### PROBLEM A
Print the part of the article on the government funding vote that lies between "Though the president" and "keep the Senate.", inclusive, keeping every word as it appears.
### PROBLEM B
Carry on the article on the government funding vote from the point where it stops.

*** PASSAGE TO READ

The measures passed by a margin of 361 to 61.
Though the president raised the possibility of vetoing the legislation in recent weeks, he said "we're going to keep the government open" hours before Wednesday's vote. The Senate already passed the spending legislation and funding lapses at 12:01 a.m. ET on Monday.
Trump slammed the spending package because it did not include money for his proposed border wall. Republican congressional leaders opposed a shutdown because it could hurt GOP candidates only six weeks before midterm elections, when the party will defend its majorities in both the House and Senate.
Republicans plan to address funding for the proposed barrier on the U.S.-Mexico border after the Nov. 6 contests. Democrats are favored to take a House majority, while Republicans are frontrunners to keep the Senate.

******
*** SOURCE MATERIAL

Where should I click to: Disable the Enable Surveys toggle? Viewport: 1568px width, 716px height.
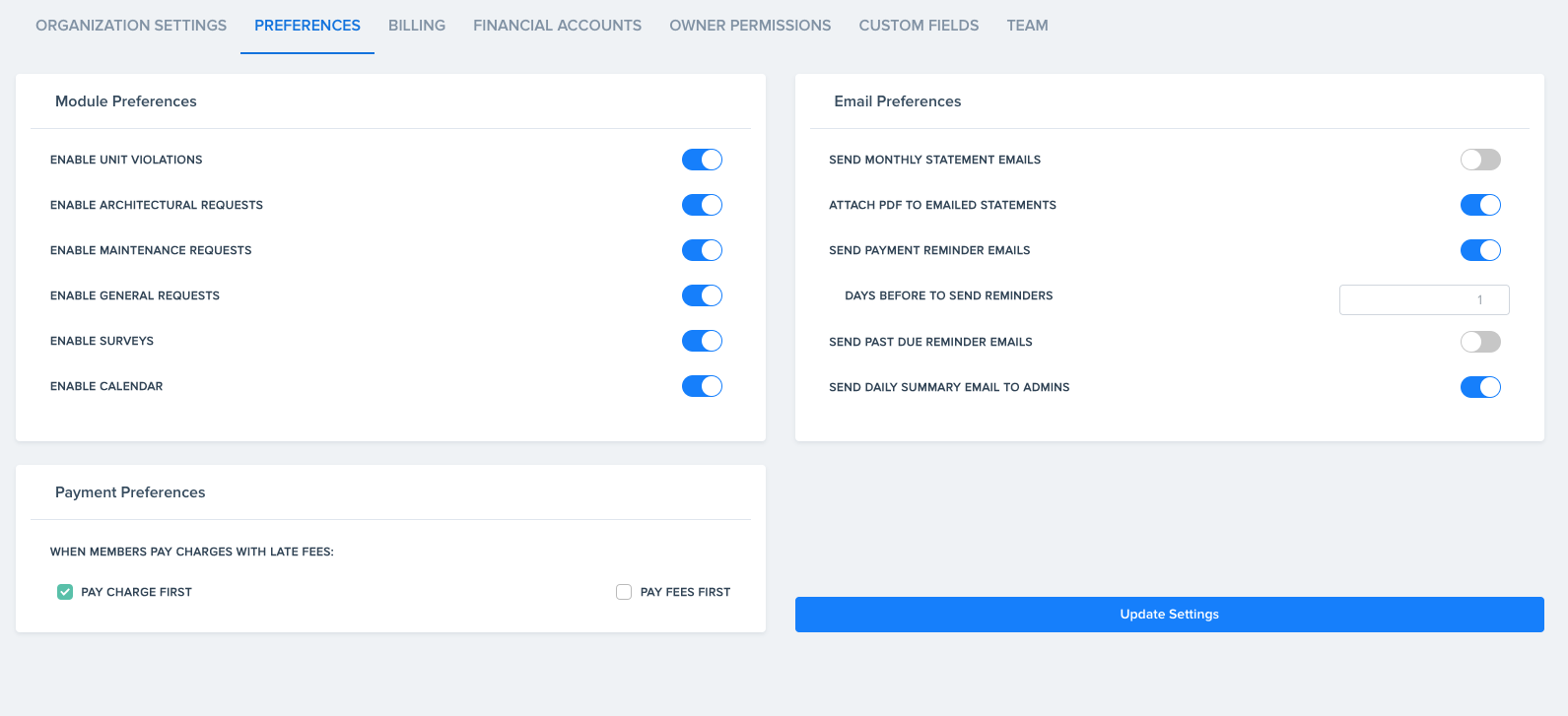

******

### WRITTEN ANSWER A
Though the president raised the possibility of vetoing the legislation in recent weeks, he said "we're going to keep the government open" hours before Wednesday's vote. The Senate already passed the spending legislation and funding lapses at 12:01 a.m. ET on Monday.
Trump slammed the spending package because it did not include money for his proposed border wall. Republican congressional leaders opposed a shutdown because it could hurt GOP candidates only six weeks before midterm elections, when the party will defend its majorities in both the House and Senate.
Republicans plan to address funding for the proposed barrier on the U.S.-Mexico border after the Nov. 6 contests. Democrats are favored to take a House majority, while Republicans are frontrunners to keep the Senate.

### WRITTEN ANSWER B
The spending package that passed Wednesday funds the Defense Department and a few other pieces of the government, while allotting money for the remainder of the government in a short-term package. Republicans in part hoped an uptick in military spending would assuage the president's doubts about border security money.
Last week, Trump called the bill "ridiculous" and urged Republicans to "GET TOUGH!"
Earlier this month, he said he would consider shutting down the government "because I think it's a great political issue." He threatened to veto another funding package over border wall money earlier this year, but eventually signed it.